小さく息を吐いたクライブは立ちつくす兵たち一人ひとりに視線を送った。
「俺が新米指揮官で無茶なことは言えないし、ノースランド唯一の王子だから危険な目に遭わせられないと、そう思っているのだろう。だが本当は全員、心の中ではこう思っているんじゃないか? ……戦っている仲間を助けに行きたい、と」
皆、うつむいて唇をかみしめたり、こぶしを強く握ったりしている。その様子から兵たちの想いは明白だった。
「ロジェ、俺は決めた」
クライブは隣にいる若い騎士を強い瞳で見つめ、馬を操り陣の一番前へと躍り出ていく。
「命令を下す。武器を手にとり、前だけを見ろ」
剣を天高く掲げたクライブは、すぐに切っ先を落としてヤークル平野中央に向けながら、困惑する兵たちに高らかに言い放つ。
「総員突撃! ジュド閣下を救援せよ」
地面が揺れるほど大きな鬨の声があがった。
そこから先は、怒涛の展開だった。
指揮官であるクライブ自ら先陣を切り、一気に前線まで駆け上がったのだ。
返り血で全身を赤く染め、立ちはだかる者全て一振りで斬り捨てていくさまに、兵の士気も上がった。
ヤーク砦陥落を防ぐことは叶わなくとも、せめてジュド閣下は救えるかもしれない、と兵たちは湧き立っていたが、目の前に広がる現実は想像よりもはるかに厳しいものだった。
ヤークル平原中央にクライブたちがたどり着きジュピト帝国軍を撤退させたあと、あたりを見回すとロゼッタ兵の屍の山が築かれていたのだ。
ロゼッタ兵士も勇敢に戦ったのだろう。
ジュピト帝国軍の兵の屍もそこには多数混じっていたが、ロゼッタ兵は皆負傷しており、生き残った者は五分の一もいない。
「ジュド閣下は……?」
憔悴しきったクライブが生き残りの兵に尋ねると、兵は静かに首を横に振って亡骸の元まで案内をしてきた。

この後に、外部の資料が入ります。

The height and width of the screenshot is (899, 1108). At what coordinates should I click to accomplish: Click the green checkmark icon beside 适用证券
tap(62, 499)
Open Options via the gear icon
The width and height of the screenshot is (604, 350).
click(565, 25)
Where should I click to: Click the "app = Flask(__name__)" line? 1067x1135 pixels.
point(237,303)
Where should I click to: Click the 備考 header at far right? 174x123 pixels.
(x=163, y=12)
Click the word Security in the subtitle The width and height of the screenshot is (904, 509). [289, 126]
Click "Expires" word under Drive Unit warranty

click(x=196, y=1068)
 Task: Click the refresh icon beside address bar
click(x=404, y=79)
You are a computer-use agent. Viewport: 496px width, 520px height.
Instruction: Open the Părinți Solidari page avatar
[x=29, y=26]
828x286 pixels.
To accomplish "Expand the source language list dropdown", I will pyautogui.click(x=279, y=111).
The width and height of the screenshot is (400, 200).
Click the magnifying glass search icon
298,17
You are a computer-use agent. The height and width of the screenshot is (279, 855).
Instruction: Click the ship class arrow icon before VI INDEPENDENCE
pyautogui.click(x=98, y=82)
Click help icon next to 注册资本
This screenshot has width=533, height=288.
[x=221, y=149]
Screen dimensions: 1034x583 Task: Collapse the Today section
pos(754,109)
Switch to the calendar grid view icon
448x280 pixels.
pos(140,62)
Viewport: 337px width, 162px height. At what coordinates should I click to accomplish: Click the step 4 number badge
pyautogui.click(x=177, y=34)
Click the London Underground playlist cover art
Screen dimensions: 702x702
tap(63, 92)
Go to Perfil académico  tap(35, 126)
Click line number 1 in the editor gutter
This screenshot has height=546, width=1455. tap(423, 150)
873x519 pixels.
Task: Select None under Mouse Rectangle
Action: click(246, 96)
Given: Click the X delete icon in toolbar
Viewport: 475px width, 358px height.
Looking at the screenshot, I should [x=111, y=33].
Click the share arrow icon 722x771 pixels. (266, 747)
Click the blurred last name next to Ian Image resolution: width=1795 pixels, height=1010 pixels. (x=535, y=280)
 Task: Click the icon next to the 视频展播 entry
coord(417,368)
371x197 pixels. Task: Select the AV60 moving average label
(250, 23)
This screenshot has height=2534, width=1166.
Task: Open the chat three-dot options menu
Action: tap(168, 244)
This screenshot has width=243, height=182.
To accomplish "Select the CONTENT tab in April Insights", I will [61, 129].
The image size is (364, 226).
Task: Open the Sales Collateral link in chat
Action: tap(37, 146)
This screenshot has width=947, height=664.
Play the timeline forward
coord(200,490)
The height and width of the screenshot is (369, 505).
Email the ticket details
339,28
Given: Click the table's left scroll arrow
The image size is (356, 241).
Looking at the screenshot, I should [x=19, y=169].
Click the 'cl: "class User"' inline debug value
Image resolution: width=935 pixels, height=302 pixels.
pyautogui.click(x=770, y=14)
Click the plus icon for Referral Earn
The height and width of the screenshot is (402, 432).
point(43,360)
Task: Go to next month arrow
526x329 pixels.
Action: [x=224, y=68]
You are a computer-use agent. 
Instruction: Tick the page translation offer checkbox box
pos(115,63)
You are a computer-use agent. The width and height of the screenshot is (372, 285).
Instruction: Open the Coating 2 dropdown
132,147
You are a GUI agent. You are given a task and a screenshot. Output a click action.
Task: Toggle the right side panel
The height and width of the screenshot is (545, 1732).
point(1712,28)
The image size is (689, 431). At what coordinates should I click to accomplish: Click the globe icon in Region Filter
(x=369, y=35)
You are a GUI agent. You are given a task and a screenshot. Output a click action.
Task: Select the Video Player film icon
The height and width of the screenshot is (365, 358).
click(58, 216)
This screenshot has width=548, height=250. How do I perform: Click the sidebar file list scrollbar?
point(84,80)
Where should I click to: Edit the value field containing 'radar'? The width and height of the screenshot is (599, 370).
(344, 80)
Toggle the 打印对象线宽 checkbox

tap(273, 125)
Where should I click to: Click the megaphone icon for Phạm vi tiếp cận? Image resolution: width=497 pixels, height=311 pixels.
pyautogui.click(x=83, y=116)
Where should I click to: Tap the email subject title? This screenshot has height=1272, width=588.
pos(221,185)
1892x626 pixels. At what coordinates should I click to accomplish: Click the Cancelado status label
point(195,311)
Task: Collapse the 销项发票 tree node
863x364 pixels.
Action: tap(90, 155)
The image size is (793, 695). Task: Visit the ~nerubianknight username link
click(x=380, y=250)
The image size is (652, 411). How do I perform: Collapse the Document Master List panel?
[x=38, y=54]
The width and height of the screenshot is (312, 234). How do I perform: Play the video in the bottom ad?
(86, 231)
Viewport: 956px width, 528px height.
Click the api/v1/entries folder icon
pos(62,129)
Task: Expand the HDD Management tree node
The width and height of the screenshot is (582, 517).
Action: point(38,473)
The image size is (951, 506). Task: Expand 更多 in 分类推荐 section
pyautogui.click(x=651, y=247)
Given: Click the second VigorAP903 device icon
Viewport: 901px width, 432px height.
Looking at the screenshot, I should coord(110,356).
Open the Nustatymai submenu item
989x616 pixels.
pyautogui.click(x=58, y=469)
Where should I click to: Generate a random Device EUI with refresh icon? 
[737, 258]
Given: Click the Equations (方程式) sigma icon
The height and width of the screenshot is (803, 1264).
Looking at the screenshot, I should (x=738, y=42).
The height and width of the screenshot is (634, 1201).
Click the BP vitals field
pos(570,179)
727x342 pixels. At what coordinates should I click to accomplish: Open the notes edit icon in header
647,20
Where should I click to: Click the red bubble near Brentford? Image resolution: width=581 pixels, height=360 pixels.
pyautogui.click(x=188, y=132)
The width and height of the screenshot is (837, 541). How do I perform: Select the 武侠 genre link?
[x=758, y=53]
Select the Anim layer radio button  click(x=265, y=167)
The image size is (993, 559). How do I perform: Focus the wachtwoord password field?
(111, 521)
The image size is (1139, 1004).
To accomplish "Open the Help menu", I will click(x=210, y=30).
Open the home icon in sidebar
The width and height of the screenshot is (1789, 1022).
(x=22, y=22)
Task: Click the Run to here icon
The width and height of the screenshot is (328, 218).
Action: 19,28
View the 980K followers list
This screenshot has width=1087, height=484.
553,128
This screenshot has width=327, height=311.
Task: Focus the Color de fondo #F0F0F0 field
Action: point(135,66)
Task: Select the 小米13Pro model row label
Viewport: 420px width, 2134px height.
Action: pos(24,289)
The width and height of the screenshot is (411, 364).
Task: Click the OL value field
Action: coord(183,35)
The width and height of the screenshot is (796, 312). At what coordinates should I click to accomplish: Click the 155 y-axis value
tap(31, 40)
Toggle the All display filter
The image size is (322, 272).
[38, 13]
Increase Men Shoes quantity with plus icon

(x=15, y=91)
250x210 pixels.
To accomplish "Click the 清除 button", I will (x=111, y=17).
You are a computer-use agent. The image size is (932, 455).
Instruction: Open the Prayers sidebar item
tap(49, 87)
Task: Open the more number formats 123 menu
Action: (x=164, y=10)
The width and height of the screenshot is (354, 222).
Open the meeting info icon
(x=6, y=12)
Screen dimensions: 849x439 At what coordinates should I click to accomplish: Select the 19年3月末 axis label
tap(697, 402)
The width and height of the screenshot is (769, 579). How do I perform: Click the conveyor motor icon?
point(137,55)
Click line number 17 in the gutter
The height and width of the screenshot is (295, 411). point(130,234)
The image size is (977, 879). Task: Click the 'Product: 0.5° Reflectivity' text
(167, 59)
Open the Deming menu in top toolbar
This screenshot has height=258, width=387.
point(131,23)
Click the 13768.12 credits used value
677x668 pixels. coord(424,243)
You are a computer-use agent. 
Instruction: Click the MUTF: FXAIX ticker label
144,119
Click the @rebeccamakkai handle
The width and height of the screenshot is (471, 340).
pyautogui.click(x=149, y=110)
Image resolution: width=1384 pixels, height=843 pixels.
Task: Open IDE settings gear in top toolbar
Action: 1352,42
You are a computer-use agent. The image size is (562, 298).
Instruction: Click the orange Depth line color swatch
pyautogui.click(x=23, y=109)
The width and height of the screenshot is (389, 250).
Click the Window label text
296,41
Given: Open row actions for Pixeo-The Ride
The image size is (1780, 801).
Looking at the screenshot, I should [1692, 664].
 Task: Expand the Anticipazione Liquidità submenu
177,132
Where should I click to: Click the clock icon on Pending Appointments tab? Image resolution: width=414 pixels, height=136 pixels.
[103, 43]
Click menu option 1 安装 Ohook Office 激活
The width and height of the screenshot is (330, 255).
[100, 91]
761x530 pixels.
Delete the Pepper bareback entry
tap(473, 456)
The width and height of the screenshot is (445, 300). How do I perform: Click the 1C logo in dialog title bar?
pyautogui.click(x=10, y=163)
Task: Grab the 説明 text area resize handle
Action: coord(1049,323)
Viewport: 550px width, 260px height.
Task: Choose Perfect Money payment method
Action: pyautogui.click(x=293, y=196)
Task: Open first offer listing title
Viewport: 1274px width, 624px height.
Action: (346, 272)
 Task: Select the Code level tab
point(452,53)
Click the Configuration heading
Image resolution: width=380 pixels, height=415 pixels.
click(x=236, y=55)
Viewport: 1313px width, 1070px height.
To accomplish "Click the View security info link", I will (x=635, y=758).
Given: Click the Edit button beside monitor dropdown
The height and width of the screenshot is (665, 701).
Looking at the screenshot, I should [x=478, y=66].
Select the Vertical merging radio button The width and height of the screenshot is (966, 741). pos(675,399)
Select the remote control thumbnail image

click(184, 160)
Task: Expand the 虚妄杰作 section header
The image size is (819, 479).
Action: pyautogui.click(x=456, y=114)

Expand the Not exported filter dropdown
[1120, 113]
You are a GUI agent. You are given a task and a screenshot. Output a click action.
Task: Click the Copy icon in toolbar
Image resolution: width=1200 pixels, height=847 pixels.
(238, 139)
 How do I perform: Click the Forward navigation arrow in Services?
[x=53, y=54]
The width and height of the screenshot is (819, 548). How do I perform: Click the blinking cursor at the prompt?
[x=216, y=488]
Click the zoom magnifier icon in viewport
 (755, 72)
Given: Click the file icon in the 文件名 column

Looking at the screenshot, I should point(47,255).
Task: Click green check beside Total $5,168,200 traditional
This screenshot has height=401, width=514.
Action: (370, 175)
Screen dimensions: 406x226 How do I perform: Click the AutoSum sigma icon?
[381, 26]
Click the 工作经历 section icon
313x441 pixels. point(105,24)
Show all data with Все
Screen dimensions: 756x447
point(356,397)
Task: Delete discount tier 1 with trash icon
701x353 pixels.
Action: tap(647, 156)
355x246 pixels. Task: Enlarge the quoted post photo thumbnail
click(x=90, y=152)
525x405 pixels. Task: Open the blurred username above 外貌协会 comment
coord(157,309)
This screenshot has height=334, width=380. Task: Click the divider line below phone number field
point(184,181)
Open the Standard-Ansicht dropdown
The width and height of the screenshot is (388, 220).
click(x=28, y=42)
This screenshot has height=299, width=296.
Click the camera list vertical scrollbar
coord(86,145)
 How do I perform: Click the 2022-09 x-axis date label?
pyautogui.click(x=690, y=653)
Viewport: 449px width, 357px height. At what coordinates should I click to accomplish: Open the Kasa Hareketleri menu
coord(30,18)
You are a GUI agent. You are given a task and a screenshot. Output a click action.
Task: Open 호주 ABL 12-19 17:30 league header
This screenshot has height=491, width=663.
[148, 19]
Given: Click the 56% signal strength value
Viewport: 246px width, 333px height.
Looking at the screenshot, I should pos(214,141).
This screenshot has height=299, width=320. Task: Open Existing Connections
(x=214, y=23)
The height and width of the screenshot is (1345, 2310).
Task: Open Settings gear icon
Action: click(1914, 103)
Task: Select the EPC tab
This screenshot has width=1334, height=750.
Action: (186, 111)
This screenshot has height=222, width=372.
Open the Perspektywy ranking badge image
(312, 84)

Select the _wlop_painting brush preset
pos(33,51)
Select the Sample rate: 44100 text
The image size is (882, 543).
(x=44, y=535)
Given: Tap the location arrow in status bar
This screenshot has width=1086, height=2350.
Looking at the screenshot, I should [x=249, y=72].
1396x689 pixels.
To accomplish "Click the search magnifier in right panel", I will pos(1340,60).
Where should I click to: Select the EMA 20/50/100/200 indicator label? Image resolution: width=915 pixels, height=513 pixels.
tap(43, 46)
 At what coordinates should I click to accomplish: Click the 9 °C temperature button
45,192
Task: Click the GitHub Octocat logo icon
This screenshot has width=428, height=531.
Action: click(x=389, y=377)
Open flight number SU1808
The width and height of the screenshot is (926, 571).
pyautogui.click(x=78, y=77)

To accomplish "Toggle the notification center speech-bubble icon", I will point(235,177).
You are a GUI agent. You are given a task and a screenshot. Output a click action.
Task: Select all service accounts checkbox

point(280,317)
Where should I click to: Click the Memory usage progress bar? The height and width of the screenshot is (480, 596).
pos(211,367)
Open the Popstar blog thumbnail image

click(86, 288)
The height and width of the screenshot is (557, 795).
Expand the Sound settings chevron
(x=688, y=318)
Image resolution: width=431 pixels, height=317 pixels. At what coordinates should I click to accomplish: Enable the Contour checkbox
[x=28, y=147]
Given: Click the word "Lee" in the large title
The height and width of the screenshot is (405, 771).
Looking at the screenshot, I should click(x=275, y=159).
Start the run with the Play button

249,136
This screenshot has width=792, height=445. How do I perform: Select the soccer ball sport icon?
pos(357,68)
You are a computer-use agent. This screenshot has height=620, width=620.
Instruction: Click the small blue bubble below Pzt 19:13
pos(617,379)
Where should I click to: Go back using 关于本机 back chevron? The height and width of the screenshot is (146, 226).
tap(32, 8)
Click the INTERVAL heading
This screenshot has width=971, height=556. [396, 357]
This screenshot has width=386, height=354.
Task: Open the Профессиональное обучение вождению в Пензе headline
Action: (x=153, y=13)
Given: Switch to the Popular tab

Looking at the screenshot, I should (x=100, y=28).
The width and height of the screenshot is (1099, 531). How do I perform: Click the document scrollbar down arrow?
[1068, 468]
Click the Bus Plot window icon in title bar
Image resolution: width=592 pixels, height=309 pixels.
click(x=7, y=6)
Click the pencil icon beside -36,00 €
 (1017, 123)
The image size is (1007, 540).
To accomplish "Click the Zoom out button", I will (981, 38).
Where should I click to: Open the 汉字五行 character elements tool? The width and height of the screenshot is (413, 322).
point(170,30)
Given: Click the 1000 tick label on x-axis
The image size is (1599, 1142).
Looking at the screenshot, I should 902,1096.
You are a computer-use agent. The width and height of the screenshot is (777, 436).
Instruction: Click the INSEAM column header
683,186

今朝まで声を聞き、勇気づけるように優しく肩を叩いてくれた尊敬する男が、泥と血にまみれ、剣で左胸を貫かれている。
クライブは崩れるように膝をついて、まぶたを閉じたままのジュドへ手を伸ばした。
「ジュド閣下……なぜ貴方はこのようなところで眠っておられるのですか? 貴方の夢は、約束はどうなさるのです……?」
震える声でジュドの手を握り、その冷たさと力ない感触にクライブは救援が間に合わなかったことを知ったのだった。